Thursday, September 9, 2010

A "satisfycing" look at artificial intelligence (and Kirby)

For some reason, while Machine Man grew up in the pages of 2001: a Space Odyssey, he’s generally considered as unrelated to the actual Kubrick film as anything else he included in the eclectic run of the comic it inspired. However, when one finds the genesis of H.A.L. in Al Simon’s 1965 prediction that “in twenty years, we should have machines that can outperform men at any task.” (see the article above for quote).

This point proves part of Kirby’s thesis for his new character as well, as portrayed first in his text pages in each of the first three issues. Kirby’s given his creation an emotional tie to the human race, as well as an emulation of the conscience, if it is not, in fact, truly Machine Man’s own conscience. If so, this is part of his make-up as an individual. Can you imagine paranoia that some vital few molecules of storage space could be bonded to a destructible piece of matter carried in your person? Yet, in as far as mentality resides at an interface with our own grey matter, our individuality is similarly fragile.

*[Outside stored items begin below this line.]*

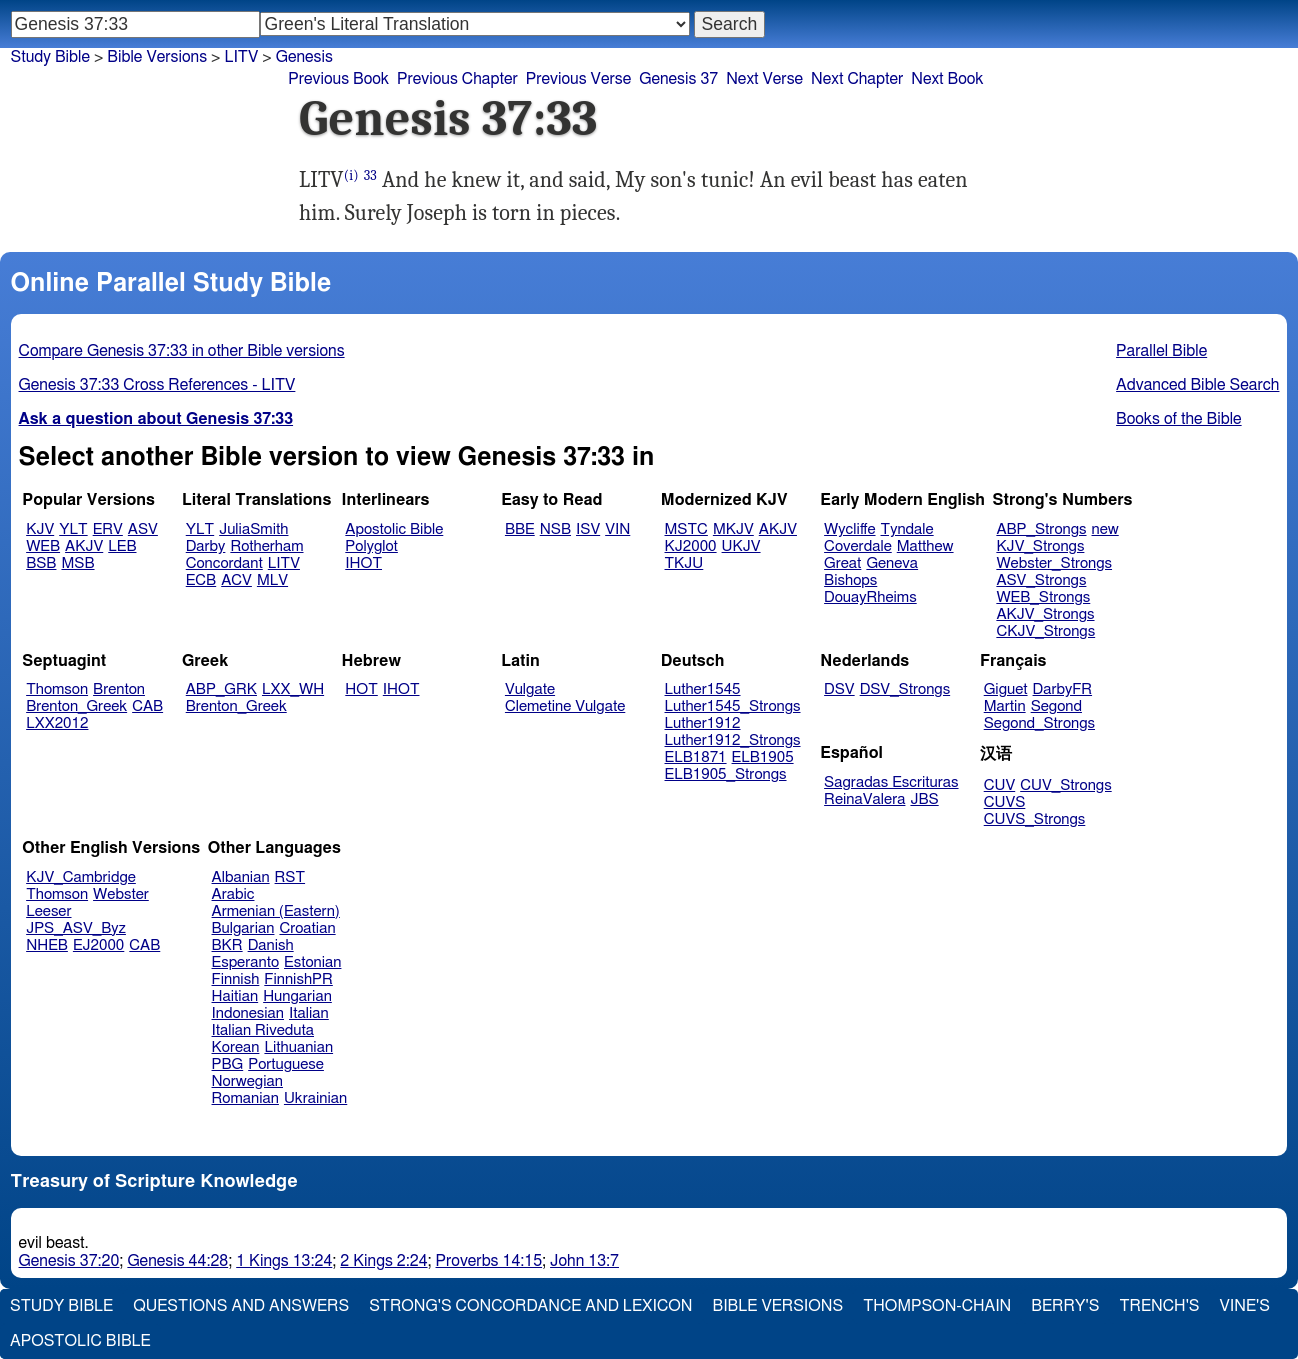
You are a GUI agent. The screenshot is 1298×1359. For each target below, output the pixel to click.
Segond (1056, 706)
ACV (236, 580)
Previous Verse (578, 79)
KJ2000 (691, 546)
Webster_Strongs (1054, 563)
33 (370, 175)
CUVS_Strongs (1035, 819)
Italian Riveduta (263, 1030)
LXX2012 (57, 723)
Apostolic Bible (80, 1341)
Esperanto (246, 962)
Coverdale (858, 546)
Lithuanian (298, 1047)
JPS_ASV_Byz (76, 928)
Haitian (235, 996)
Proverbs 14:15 (489, 1261)
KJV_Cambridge (81, 877)
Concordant (224, 563)
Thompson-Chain (937, 1306)
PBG (228, 1064)
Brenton (119, 689)
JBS (924, 799)
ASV (143, 529)
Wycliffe (849, 529)
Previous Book (338, 79)
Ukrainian (315, 1098)
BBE (520, 529)
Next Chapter (857, 79)
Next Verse (764, 79)
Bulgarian (243, 928)
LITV (241, 57)
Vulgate (530, 689)
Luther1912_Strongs (733, 740)
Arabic (233, 894)
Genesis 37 (678, 79)
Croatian (307, 928)
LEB (122, 546)
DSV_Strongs (905, 689)
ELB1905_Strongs (726, 774)
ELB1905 (763, 757)
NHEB (47, 945)
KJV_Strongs (1040, 546)
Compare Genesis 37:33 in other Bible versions (182, 351)
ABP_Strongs (1041, 529)
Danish (271, 945)
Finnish (236, 979)
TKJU (684, 563)
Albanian (241, 877)
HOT (361, 689)
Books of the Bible (1179, 419)
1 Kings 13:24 (284, 1261)
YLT (73, 529)
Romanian (245, 1098)
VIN (617, 529)
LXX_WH (293, 689)
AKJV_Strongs (1045, 614)
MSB (77, 563)
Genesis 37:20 (69, 1261)
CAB (147, 706)
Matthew (925, 546)
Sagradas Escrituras (891, 782)
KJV (40, 529)
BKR (227, 945)
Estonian (312, 962)
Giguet (1006, 689)
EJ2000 (98, 945)
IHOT (363, 563)
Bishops (850, 580)
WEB (43, 546)
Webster (121, 894)
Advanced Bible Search (1197, 385)
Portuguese (286, 1064)
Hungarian (297, 996)
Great (842, 563)
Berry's (1065, 1306)
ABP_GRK (221, 689)
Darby (206, 546)
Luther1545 (703, 689)
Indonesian (248, 1013)
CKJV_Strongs (1045, 631)
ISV (588, 529)
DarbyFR (1063, 689)
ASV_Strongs (1041, 580)
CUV (1000, 785)
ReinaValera (864, 799)
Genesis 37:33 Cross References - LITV (157, 385)
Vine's (1245, 1306)
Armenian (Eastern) (276, 911)
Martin (1005, 706)
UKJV (741, 546)
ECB (201, 580)
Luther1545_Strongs (733, 706)
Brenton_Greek (76, 706)
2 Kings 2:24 (383, 1261)
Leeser (48, 911)
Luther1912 (703, 723)
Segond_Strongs (1039, 723)
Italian (309, 1013)
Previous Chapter (457, 79)
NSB (555, 529)
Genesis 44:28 (177, 1261)
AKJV (84, 546)
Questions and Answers (241, 1306)
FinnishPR (298, 979)
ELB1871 (696, 757)
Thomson (57, 689)
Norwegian (247, 1081)
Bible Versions (157, 57)
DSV (839, 689)
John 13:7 (584, 1261)
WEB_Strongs (1043, 597)
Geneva (892, 563)
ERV (108, 529)
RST (290, 877)
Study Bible (50, 57)
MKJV (733, 529)
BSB (41, 563)
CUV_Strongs (1065, 785)
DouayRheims (870, 597)
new (1105, 529)
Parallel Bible (1161, 351)
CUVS (1005, 802)
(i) (351, 175)
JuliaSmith (253, 529)
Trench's (1159, 1306)
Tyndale (907, 529)
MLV (272, 580)
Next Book (947, 79)
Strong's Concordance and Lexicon (530, 1306)
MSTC (686, 529)
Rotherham (266, 546)
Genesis (304, 57)
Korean (236, 1047)
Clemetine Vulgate (565, 706)
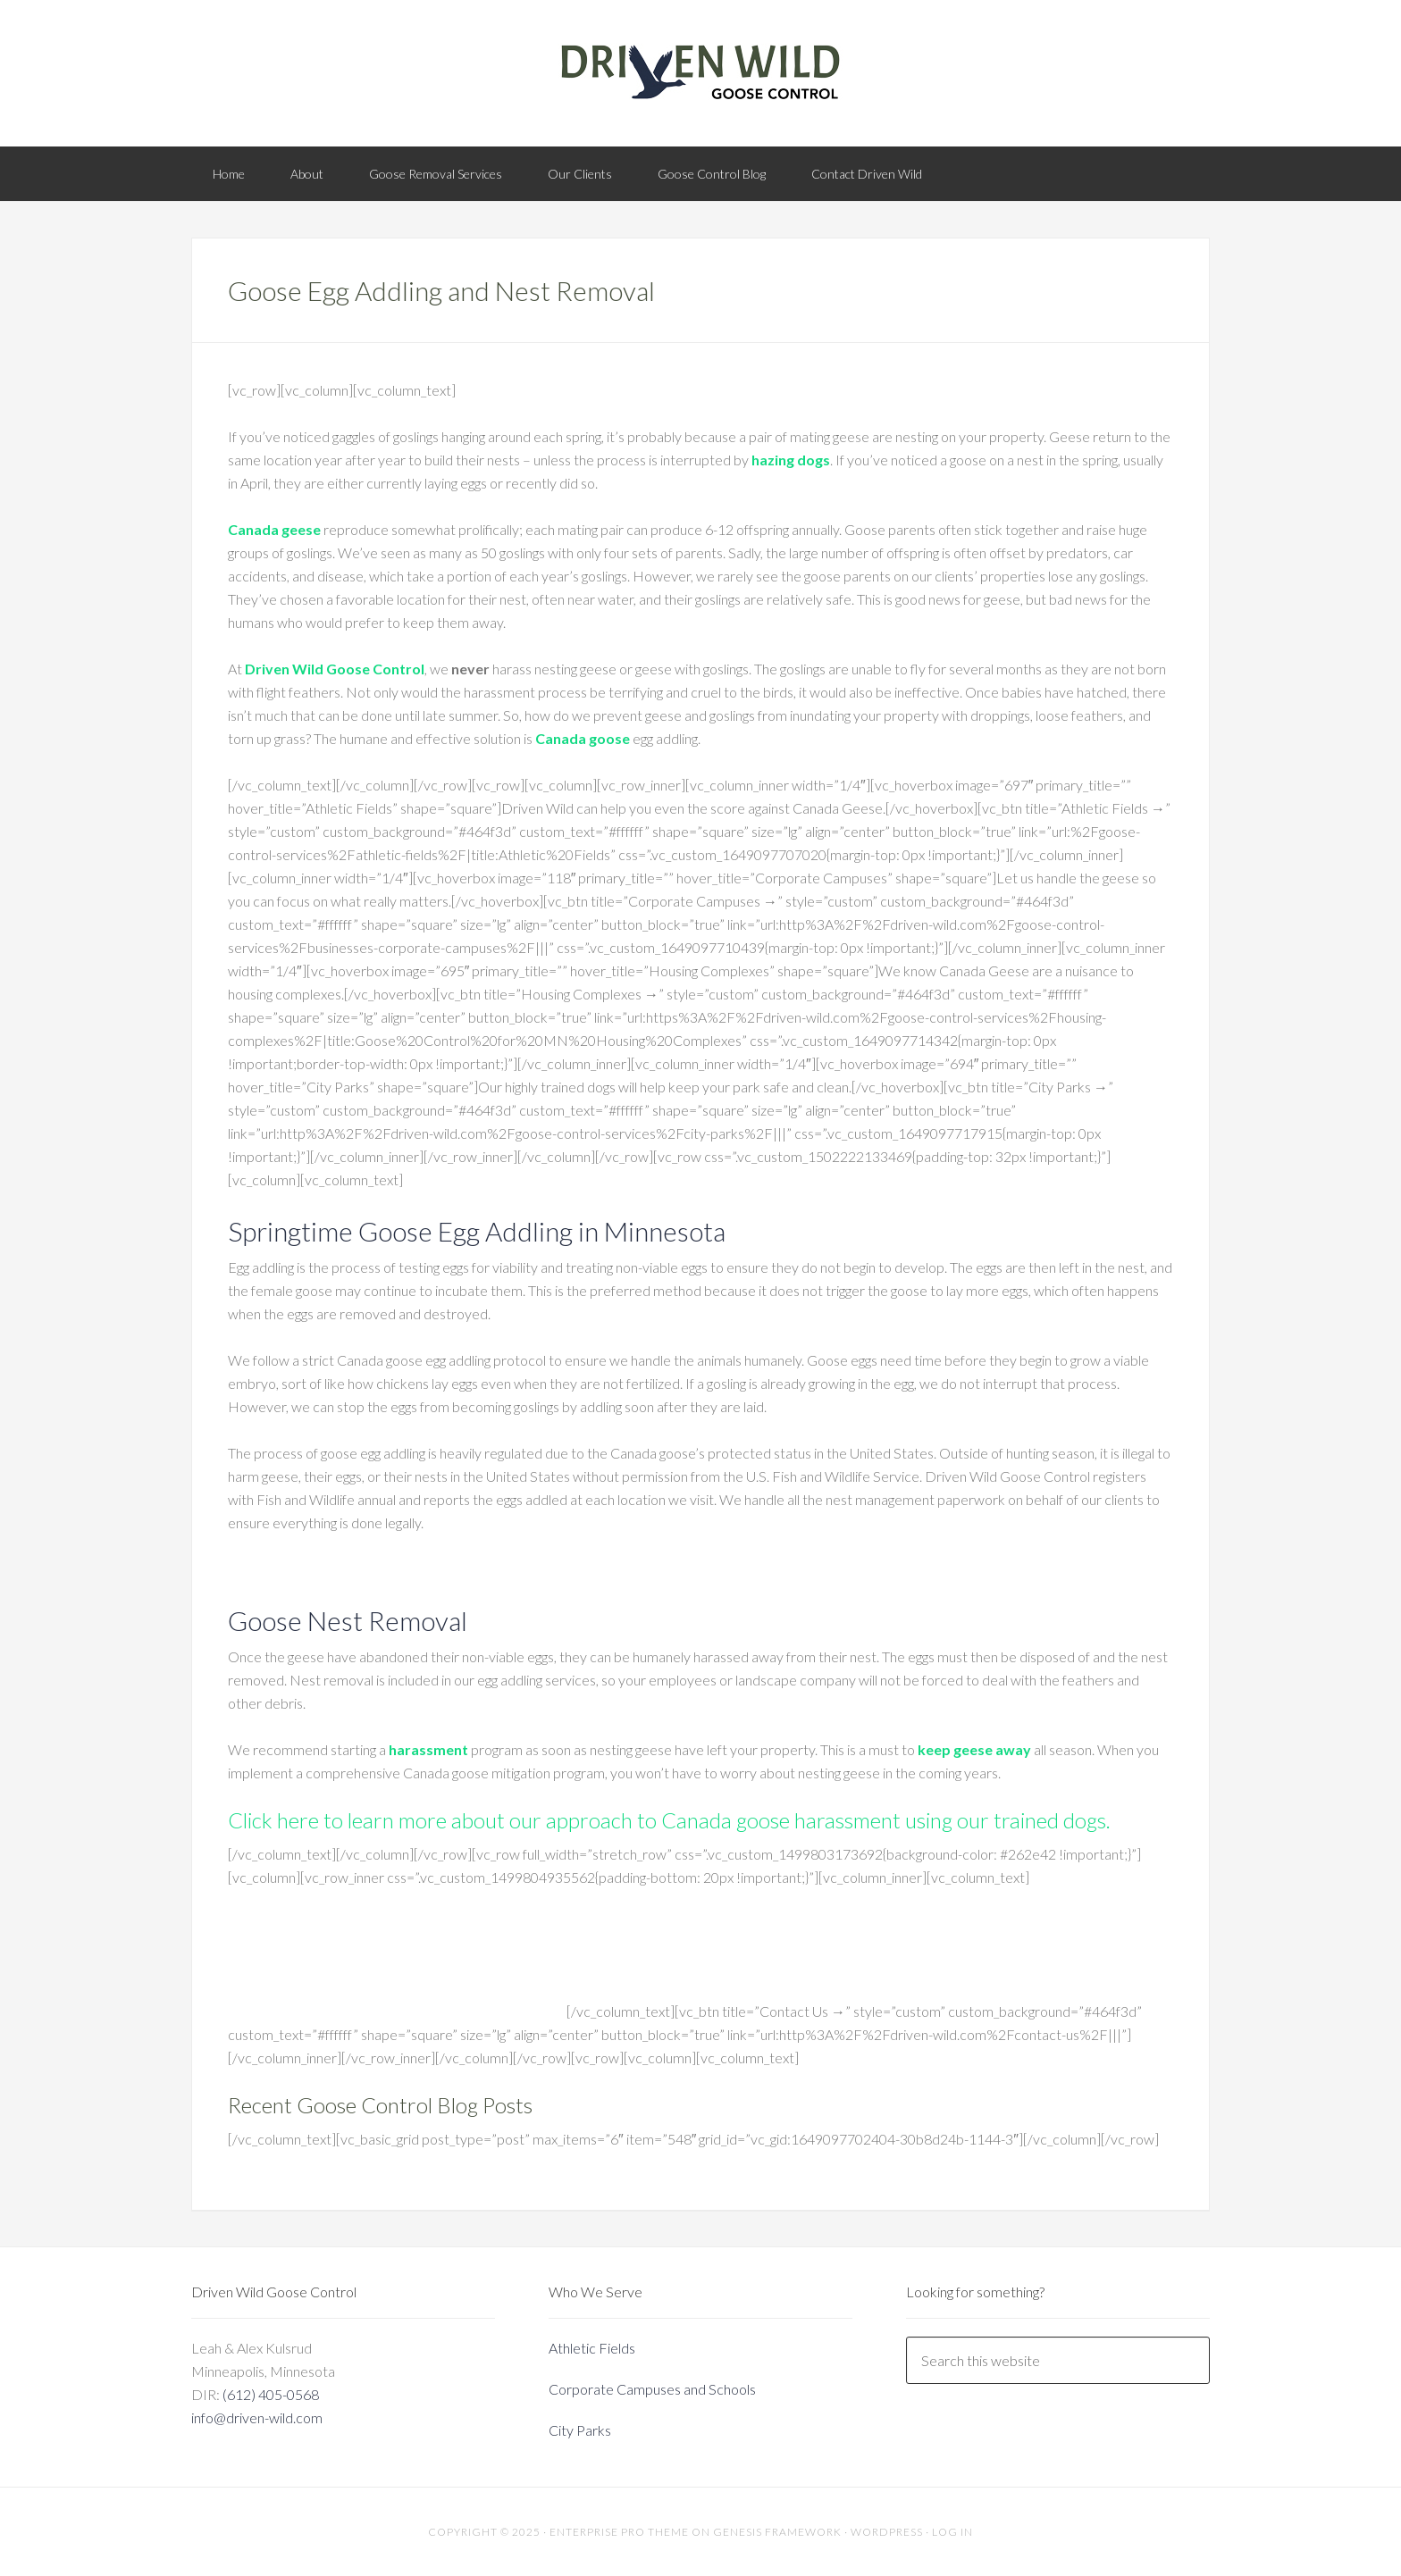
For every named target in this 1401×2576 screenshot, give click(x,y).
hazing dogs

Machine Man also represents a fantasy in the world of strong artificial intelligence, far ahead of its time. The character can access computations and work out extra-ordinary principles of logic. Yet this tendency towards thinking that does not serve an objective task---this wool-gathering, this hypothesis he has that he is one of us, so based in a type of faith that is, perhaps, the Occam’s Razor solution---the satisfycing---represents emotional qualities that seem in part based on our interweaving with physical, biologically-based being. So for some reason, negative and positive emotions alike are taken aboard, to play with the decision making process, forever altered by his new ability to take things personally.

How can a human being without an ethnic background or family shape an identity? His mechanical being, in this case, is a hideous disability that assures him never more than a fringe position relative to human society. Yet his body also makes him the strange new protector of a race he always struggles to understand, which somehow has originated him and molded him with elements that dominate his tabla rasa, his blank slate life. What makes him perform with altruism, gratitude, kindness, and courage, for the sake of relating him to us by way of values, if not biology, would be just as difficult to trace in the world of neurons as in his hypothetically bolted bod. A much different objective, say, than beating Bobby Fisher at chess!

Perhaps Machine Man less reflects why being like US is a logical thing for an inorganic being to do, so much as he allows us to take our own feelings and reflections and sense of imagination into another new super-human form, providing another strange refraction in which to see the enigma of person hood.